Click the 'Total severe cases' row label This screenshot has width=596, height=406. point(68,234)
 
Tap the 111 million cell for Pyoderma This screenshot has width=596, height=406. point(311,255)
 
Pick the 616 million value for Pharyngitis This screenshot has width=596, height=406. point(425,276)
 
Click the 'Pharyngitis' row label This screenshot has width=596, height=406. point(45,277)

================

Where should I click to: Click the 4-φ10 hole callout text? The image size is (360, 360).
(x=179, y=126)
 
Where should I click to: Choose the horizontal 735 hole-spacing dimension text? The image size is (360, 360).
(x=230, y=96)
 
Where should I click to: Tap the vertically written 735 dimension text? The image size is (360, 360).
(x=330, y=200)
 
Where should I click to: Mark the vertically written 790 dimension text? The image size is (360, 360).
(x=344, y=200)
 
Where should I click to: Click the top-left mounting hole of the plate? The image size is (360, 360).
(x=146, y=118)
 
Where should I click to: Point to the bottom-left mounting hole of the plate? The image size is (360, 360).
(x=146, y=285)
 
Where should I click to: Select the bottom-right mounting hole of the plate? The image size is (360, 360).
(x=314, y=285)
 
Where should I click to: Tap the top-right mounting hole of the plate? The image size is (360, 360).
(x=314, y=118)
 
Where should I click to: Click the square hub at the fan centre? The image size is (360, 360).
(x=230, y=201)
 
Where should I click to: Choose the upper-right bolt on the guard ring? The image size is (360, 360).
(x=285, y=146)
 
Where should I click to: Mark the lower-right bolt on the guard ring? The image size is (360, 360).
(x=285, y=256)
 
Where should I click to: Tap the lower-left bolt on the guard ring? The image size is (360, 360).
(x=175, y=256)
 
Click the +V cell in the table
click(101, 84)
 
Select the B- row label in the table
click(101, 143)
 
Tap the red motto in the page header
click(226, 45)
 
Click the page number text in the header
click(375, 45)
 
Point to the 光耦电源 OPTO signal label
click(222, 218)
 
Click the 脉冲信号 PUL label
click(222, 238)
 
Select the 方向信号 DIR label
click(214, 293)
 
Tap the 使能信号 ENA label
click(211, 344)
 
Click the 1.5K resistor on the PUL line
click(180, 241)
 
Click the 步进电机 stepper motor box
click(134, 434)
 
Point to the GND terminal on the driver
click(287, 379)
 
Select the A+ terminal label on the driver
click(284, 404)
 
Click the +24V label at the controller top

================

◆ SET EXERCISE: Repeat the lines above, starting with the line that contains "Click the 'Total" and going on through the line that contains "Click the 'Pharyngitis'", including both of those lines.

◆ COMPLETED EXERCISE:
Click the 'Total severe cases' row label This screenshot has width=596, height=406. point(68,234)
 
Tap the 111 million cell for Pyoderma This screenshot has width=596, height=406. point(311,255)
 
Pick the 616 million value for Pharyngitis This screenshot has width=596, height=406. point(425,276)
 
Click the 'Pharyngitis' row label This screenshot has width=596, height=406. point(45,277)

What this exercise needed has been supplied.